[Exercise inputs — start]

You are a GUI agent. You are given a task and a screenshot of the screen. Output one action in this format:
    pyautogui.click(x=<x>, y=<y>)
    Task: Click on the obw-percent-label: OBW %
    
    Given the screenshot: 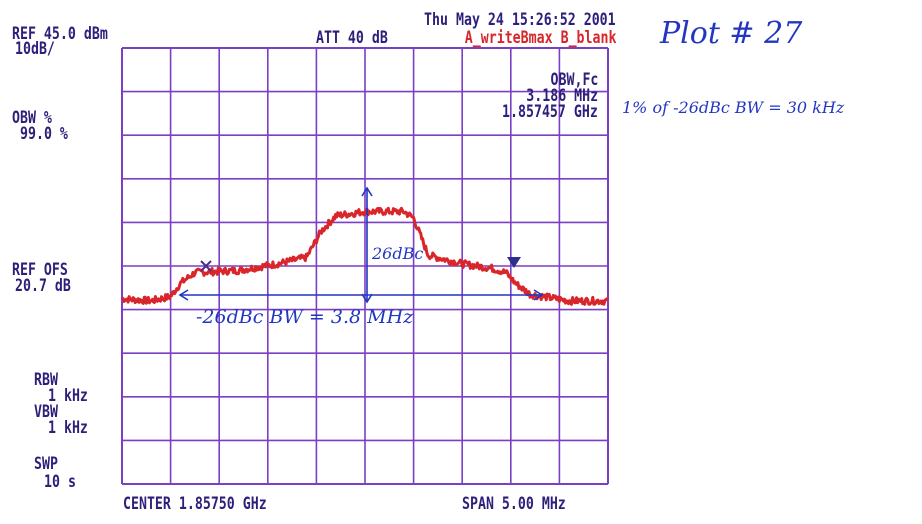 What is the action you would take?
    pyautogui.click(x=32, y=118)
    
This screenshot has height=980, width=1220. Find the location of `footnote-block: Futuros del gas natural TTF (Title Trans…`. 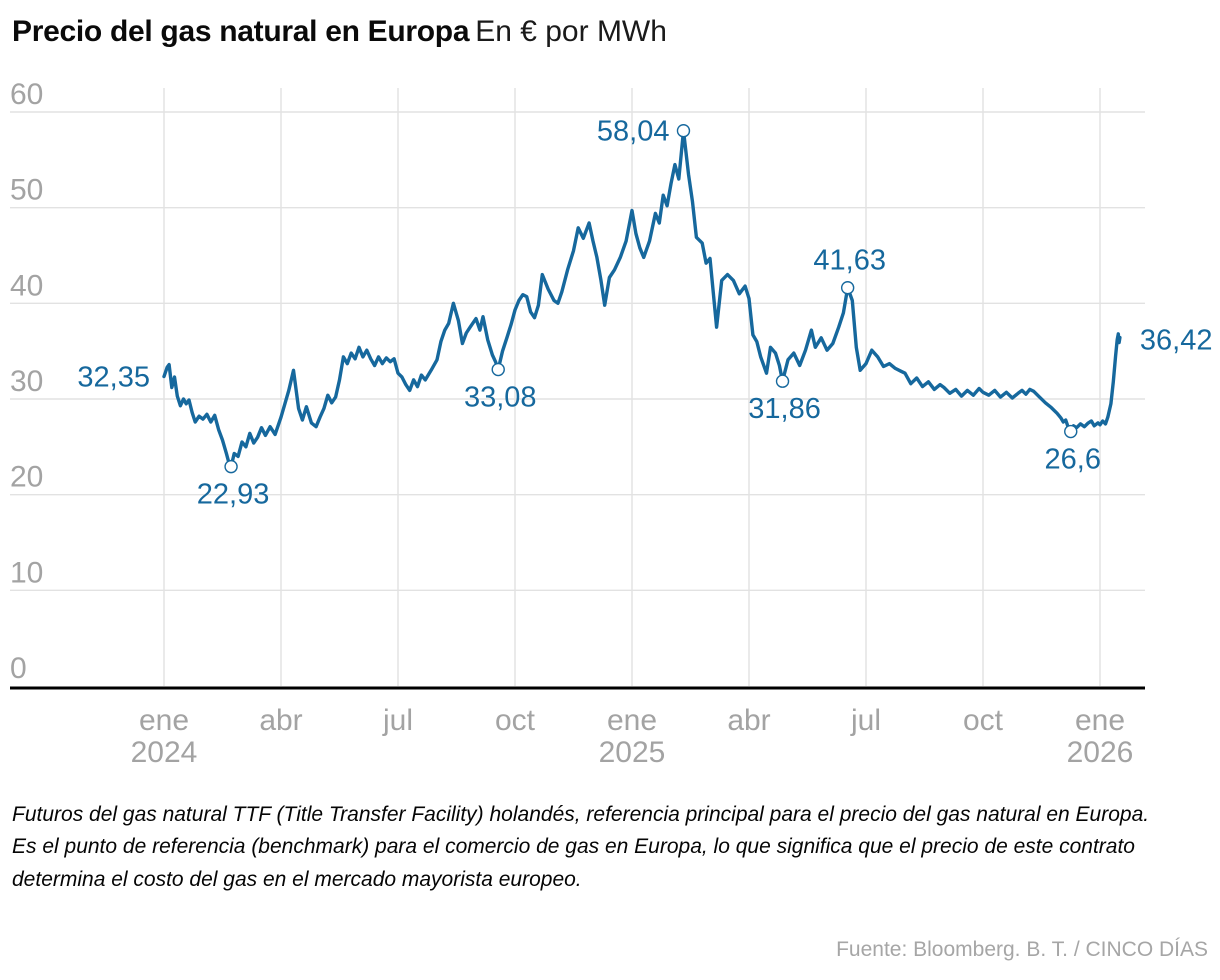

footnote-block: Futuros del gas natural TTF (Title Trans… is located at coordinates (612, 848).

[Exercise inputs — finish]
[Exercise inputs — start]

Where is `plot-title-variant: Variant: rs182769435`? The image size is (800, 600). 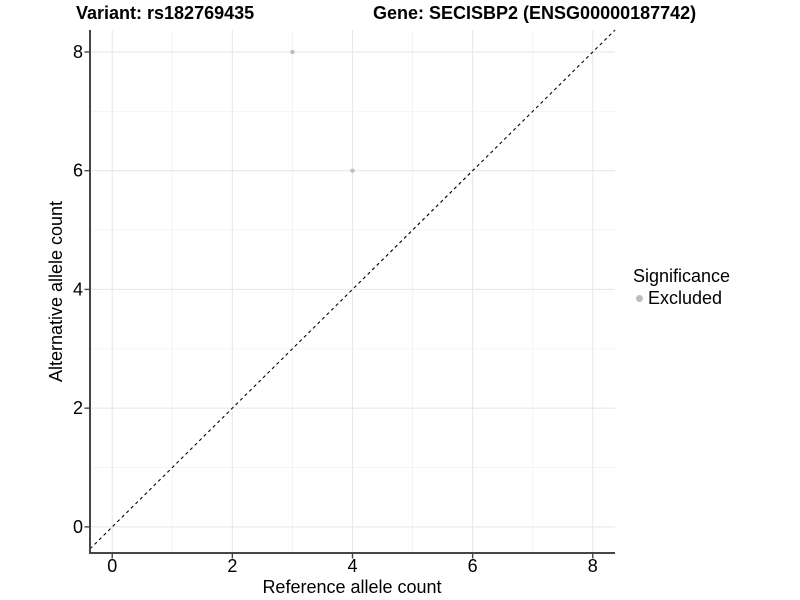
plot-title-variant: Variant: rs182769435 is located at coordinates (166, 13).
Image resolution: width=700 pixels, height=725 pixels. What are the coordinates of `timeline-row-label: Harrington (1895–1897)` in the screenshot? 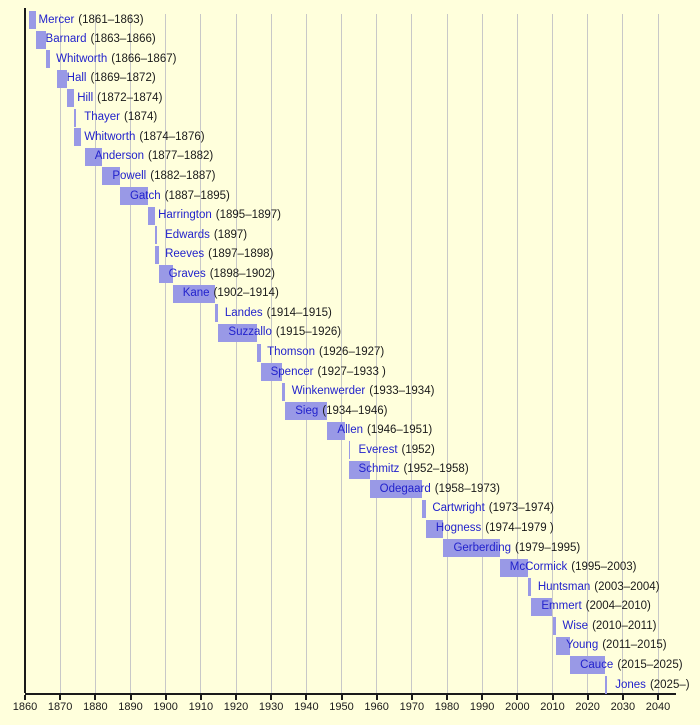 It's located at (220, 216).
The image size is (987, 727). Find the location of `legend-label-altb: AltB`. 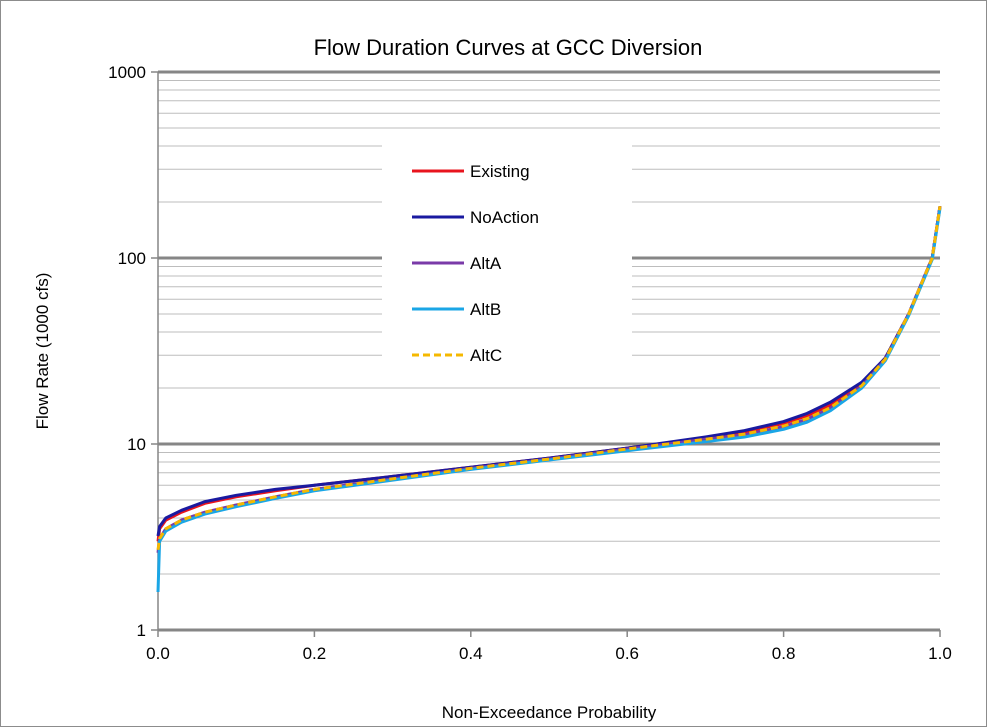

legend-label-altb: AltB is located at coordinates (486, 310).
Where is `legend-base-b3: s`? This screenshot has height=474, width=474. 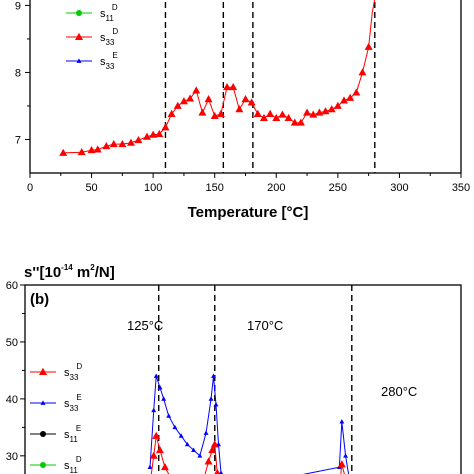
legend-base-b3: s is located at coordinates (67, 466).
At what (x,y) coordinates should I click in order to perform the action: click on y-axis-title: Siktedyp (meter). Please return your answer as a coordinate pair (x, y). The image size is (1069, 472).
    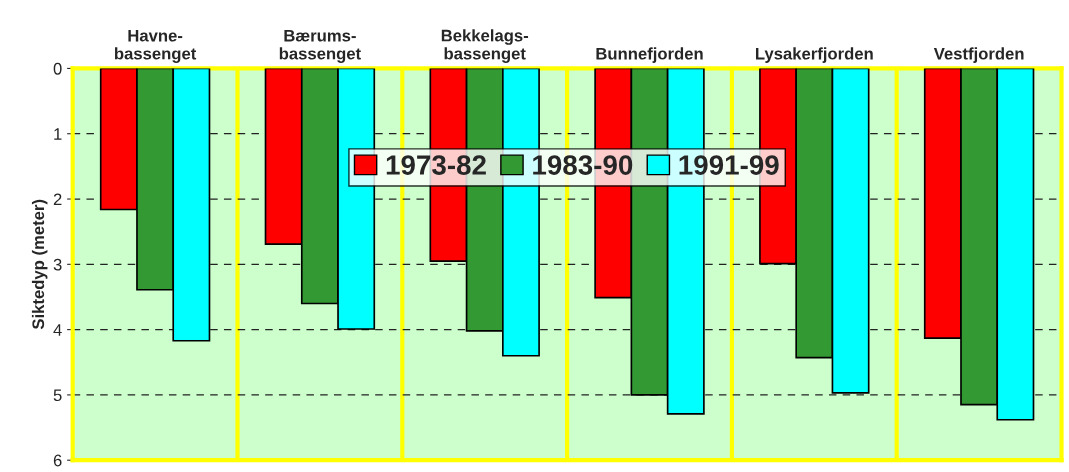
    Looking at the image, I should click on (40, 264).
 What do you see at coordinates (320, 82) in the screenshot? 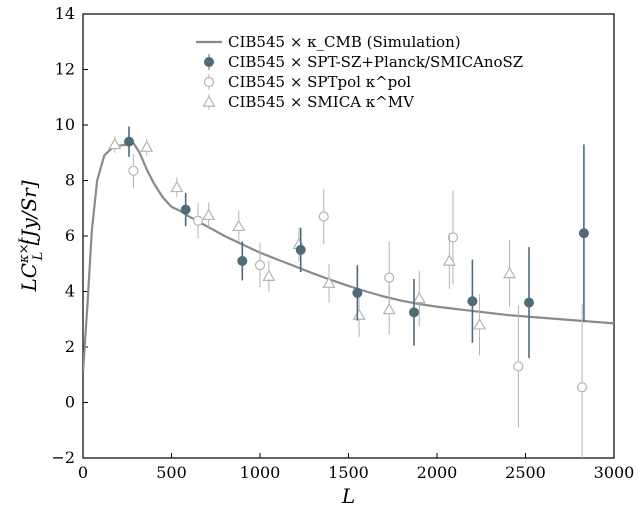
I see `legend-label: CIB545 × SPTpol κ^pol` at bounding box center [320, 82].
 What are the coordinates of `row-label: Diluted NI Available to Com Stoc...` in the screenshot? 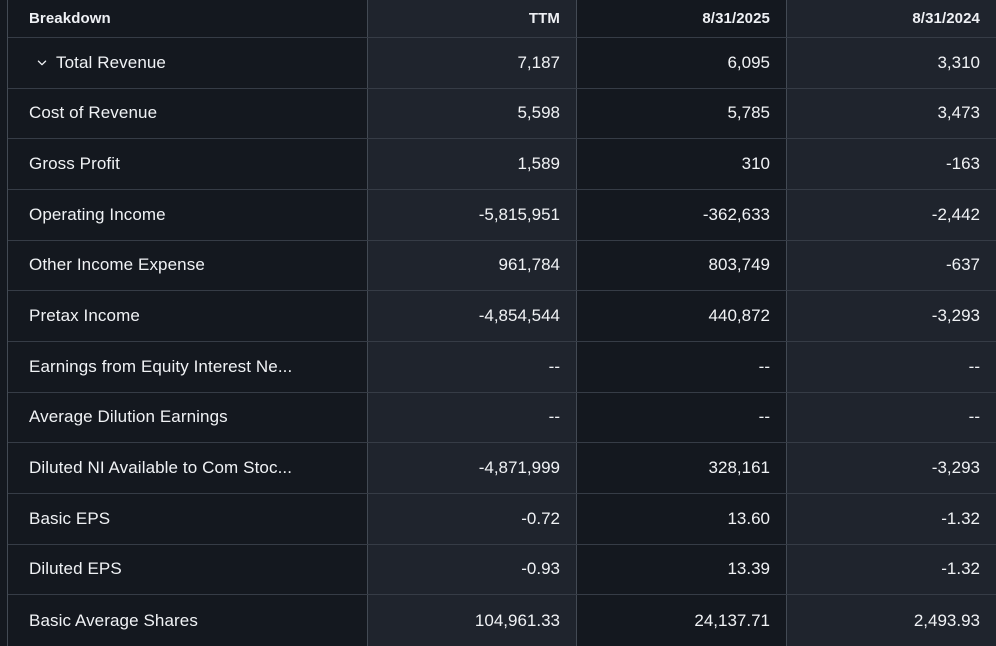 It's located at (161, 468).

[Exercise inputs — finish]
[Exercise inputs — start]

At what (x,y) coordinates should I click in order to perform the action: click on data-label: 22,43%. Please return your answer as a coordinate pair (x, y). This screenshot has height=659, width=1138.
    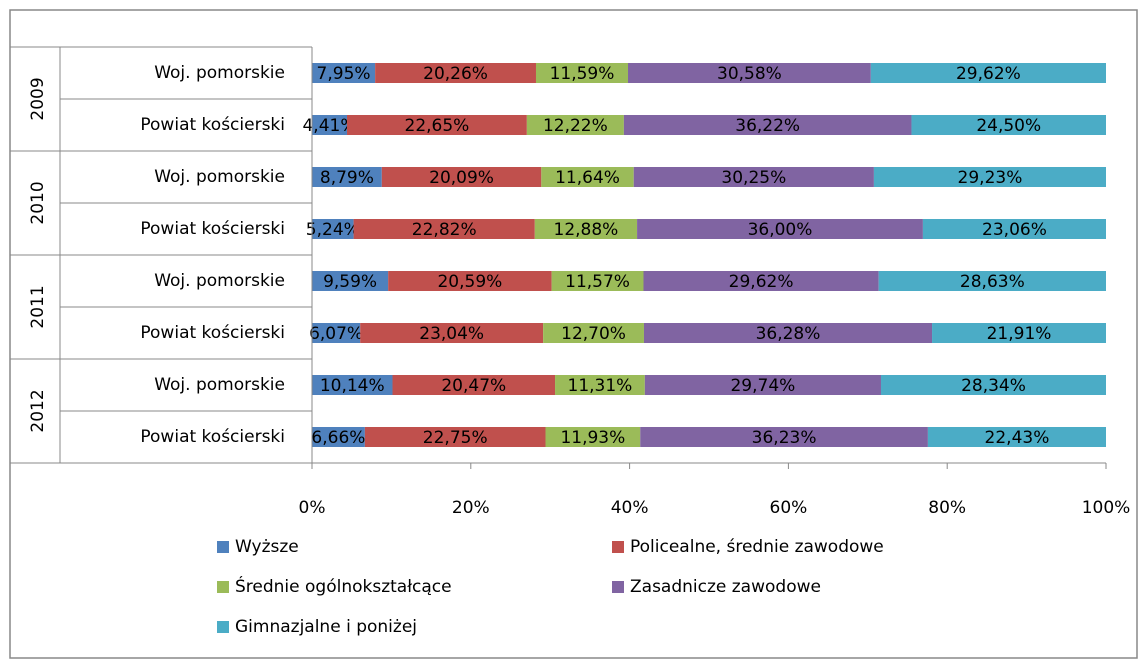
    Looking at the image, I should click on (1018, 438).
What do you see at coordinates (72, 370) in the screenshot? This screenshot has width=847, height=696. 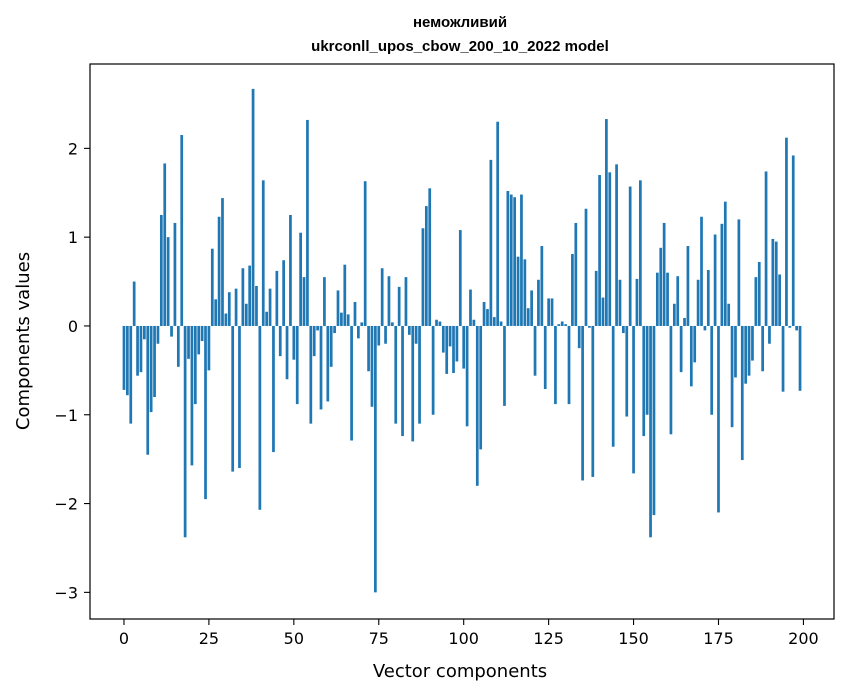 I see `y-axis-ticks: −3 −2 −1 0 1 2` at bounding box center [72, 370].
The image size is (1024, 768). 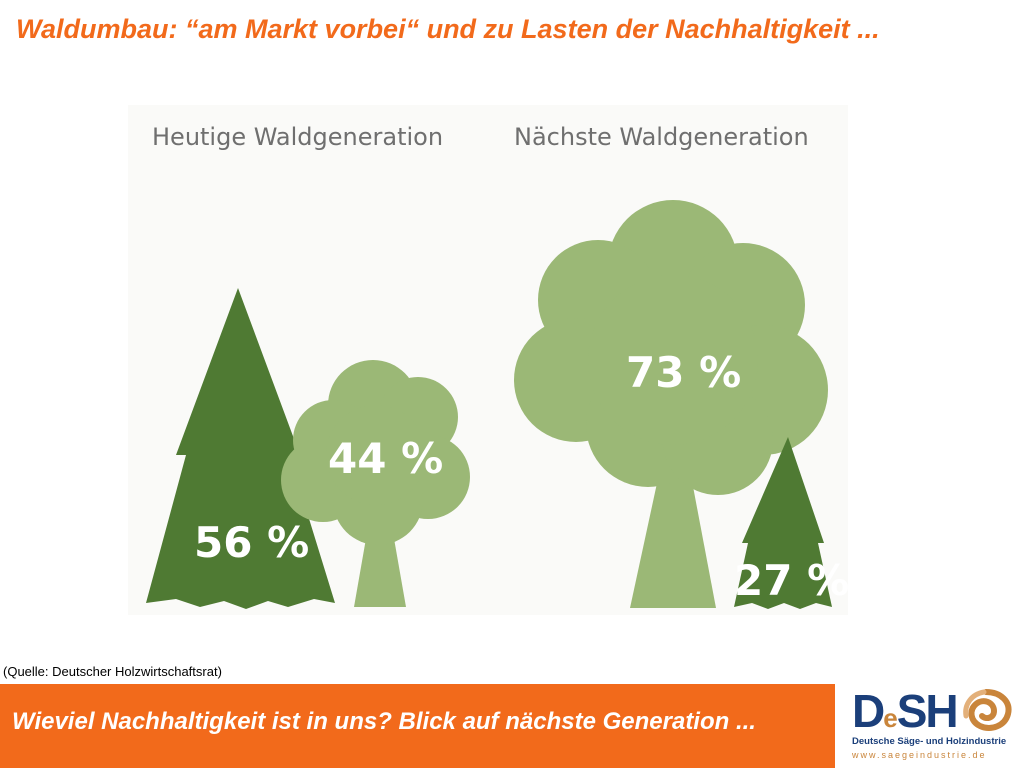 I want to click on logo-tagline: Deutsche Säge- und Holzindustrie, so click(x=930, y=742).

[Exercise inputs — finish]

◆ Work order
Reproduce the listing above verbatim, beginning with the line that contains "The image size is (987, 727)." and continuing through the line that contains "legend-base-b3: s is", and leave out the pictures.

◆ Exercise solution
The image size is (987, 727). Find the location of `legend-label-altb: AltB`. 

legend-label-altb: AltB is located at coordinates (486, 310).
Where is `legend-base-b3: s`? This screenshot has height=474, width=474. 
legend-base-b3: s is located at coordinates (67, 466).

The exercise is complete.